Saved data entries:
___
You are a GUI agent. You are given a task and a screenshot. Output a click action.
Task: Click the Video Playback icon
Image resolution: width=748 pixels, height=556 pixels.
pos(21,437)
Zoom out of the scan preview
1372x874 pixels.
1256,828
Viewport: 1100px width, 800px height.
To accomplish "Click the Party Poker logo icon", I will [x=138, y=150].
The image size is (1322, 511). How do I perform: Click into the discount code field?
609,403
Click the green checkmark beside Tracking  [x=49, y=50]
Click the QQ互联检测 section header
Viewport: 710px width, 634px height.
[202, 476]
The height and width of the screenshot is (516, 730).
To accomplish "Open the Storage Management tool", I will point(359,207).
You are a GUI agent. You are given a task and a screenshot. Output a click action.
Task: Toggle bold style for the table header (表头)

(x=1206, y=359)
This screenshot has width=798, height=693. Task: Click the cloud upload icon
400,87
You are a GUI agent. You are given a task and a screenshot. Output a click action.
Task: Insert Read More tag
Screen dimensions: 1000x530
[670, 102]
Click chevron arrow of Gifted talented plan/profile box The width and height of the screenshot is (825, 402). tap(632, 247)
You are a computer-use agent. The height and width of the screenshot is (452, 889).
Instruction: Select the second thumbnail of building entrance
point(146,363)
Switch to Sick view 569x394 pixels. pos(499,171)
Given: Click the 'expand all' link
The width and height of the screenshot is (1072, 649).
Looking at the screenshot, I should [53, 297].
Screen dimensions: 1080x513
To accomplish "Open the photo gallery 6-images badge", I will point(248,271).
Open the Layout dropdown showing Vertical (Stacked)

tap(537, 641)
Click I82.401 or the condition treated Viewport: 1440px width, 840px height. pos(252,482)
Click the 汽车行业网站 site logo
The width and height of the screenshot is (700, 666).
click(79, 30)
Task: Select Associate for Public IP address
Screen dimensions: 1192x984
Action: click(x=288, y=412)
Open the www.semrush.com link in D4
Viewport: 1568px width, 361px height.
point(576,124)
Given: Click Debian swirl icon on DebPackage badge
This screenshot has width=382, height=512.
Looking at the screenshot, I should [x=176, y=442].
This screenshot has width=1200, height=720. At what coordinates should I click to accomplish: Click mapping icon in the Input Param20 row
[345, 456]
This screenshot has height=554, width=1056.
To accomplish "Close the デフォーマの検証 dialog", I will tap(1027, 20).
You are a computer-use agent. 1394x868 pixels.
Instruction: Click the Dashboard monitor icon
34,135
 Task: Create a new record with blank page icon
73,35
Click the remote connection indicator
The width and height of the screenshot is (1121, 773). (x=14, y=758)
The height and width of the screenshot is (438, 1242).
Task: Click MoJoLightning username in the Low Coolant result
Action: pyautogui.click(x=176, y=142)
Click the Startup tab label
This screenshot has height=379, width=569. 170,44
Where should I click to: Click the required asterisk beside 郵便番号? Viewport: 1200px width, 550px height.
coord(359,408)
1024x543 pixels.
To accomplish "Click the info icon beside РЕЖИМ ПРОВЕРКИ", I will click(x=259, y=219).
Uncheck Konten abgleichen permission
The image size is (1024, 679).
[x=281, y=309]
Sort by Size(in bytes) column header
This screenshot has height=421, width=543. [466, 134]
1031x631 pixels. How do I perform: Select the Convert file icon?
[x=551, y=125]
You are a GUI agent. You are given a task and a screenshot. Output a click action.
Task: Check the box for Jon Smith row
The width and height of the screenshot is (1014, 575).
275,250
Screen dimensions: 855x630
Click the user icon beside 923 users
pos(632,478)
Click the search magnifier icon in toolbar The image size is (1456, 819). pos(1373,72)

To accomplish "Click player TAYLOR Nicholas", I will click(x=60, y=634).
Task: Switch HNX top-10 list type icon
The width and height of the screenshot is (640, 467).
___
▶ _TASK OBJECTIVE_: If a line above includes the word "computer", count it; then give the final number by itself.

▶ _REPLY TO THE EXERCISE_: 2